Wednesday, August 19, 2009

People can breath water... (Cool Things I Never Learned In School )


Way back when my brother Matt still lived in Wisconsin, when he had fish instead of dogs, he made a comment to me about how he believed his fish breathed.

They breath, he told me, by separating the oxygen atoms from the hydrogen atoms in the water molecules from the water they swim in.

I told him that was ridiculous -- that would mean that the fish were performing nuclear fission and that they'd be exploding or glowing or something and that what they were doing was actually pulling oxygen out of the water, that in the water were oxygen atoms that the gills could separate from the H20 molecules surrounding them.

We had that discussion when we were in our 20s, and it occurred to me today that (a) I was making up my response to him, since I had no idea, and (b) I still had no idea, years later, how gills work.

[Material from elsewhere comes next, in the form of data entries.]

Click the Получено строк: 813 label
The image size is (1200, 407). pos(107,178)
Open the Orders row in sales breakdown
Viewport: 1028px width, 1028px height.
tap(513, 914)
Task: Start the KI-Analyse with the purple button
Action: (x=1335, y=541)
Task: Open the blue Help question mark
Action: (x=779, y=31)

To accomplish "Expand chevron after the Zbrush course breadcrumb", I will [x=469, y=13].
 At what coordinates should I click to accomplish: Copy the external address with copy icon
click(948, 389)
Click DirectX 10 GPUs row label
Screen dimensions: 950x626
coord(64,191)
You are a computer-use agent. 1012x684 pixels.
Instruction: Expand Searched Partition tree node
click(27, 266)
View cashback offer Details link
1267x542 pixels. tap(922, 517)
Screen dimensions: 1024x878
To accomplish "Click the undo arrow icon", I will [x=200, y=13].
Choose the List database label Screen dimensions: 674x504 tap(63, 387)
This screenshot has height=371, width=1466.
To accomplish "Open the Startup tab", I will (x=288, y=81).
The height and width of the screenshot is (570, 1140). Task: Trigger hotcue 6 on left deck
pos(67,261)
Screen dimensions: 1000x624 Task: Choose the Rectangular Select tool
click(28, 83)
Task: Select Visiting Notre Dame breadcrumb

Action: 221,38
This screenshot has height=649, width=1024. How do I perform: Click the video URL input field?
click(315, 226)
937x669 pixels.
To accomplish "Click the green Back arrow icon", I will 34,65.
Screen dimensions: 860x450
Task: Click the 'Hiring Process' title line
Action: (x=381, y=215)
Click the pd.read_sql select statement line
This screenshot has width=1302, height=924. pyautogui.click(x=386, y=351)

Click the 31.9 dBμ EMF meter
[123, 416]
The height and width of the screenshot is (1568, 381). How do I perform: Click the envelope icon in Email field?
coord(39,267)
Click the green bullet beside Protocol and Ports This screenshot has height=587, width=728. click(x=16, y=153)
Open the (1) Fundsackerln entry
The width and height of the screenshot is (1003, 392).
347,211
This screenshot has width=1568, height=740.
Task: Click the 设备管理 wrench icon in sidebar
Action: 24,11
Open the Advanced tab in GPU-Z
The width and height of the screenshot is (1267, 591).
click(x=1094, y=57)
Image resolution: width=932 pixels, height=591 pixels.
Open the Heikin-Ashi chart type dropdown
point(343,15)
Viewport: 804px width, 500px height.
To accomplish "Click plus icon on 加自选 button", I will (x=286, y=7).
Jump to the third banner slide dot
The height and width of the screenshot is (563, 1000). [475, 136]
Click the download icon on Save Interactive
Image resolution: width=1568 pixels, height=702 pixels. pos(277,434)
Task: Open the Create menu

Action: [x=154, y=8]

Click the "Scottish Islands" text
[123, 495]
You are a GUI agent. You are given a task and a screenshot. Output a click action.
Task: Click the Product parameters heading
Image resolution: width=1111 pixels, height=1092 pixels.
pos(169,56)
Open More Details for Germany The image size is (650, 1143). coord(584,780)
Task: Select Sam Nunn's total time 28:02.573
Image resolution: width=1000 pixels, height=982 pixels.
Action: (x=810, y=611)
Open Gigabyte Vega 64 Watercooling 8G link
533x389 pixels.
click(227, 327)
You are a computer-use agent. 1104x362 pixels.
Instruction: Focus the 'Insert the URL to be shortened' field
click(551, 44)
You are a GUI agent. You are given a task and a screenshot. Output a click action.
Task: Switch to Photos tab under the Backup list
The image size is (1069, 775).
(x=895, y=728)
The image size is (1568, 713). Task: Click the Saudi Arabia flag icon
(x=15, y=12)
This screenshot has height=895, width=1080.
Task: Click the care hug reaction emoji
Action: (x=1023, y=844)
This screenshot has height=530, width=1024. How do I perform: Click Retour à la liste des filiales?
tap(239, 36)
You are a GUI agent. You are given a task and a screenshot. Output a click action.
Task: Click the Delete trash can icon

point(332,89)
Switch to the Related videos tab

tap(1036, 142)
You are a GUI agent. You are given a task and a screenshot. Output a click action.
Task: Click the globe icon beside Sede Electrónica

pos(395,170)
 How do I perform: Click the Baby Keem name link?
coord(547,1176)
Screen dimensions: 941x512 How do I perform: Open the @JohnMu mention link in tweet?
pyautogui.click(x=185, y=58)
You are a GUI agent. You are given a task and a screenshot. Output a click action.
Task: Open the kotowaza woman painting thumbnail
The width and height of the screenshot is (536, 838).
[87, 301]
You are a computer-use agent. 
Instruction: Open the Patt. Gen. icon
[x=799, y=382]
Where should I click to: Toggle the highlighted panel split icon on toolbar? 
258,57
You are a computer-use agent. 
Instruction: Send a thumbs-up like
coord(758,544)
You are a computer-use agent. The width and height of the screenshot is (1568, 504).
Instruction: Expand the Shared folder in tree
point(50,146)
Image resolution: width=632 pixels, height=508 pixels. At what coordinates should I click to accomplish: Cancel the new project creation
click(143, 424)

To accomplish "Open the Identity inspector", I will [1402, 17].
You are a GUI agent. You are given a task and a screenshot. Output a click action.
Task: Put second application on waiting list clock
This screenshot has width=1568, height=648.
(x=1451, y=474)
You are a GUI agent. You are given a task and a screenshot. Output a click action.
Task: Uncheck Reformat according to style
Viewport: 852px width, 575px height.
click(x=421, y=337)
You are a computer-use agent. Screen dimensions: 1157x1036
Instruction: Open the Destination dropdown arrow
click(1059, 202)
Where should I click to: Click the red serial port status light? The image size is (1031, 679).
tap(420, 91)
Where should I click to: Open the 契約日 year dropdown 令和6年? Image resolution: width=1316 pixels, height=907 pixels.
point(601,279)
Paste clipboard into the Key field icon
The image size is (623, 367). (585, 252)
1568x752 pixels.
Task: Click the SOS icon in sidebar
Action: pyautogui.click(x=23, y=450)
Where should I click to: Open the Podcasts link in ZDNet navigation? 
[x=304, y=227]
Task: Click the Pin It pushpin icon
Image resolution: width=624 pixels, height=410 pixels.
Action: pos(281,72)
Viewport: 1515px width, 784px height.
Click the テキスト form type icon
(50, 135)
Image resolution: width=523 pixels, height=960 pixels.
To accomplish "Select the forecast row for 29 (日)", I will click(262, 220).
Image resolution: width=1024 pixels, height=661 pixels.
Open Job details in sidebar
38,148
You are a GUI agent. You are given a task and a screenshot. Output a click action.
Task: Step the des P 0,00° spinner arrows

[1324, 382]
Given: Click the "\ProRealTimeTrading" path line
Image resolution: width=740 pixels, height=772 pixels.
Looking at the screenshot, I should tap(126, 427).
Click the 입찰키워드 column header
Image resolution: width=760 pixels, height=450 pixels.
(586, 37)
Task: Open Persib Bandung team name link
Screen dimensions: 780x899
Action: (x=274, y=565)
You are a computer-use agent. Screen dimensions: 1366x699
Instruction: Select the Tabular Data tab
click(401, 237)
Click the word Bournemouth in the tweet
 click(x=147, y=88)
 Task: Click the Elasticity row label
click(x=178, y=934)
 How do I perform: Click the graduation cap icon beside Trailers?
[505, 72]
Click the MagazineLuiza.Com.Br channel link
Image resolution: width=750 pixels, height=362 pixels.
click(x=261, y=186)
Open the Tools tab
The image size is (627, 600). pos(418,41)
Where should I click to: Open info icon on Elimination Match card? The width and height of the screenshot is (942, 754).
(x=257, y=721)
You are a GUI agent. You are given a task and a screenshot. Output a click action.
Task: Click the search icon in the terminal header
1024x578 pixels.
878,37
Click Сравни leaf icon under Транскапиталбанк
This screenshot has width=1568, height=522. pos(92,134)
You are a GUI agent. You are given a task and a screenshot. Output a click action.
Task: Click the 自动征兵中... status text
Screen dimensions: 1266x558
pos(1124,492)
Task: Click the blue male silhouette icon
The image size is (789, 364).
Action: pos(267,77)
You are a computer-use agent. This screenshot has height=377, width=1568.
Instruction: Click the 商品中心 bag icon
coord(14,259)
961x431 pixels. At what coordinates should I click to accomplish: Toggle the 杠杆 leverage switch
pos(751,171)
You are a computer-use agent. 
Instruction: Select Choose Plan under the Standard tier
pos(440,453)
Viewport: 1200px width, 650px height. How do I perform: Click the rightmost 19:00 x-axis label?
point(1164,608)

So I looked it up, and according to "How Stuff Works,"

The oxygen that fish breathe is not the oxygen in H2O. Instead, the fish are breathing O2 (oxygen gas) that is dissolved in the water. Many different gases dissolve in liquids, and we see an example all the time in carbonated beverages. In these beverages, there is so much carbon dioxide gas dissolved in water that it rushes out in the form of bubbles.

The site also says: Humans cannot breathe underwater because our lungs do not have enough surface area to absorb enough oxygen from water, and the lining in our lungs is adapted to handle air rather than water. However, there have been experiments with humans breathing other liquids, like fluorocarbons...

I clicked the link they provided and found that, yes people can breathe liquid, in some cases.

I set out to learn one thing, and learned two. All because they never covered how gills operate in biology class in school.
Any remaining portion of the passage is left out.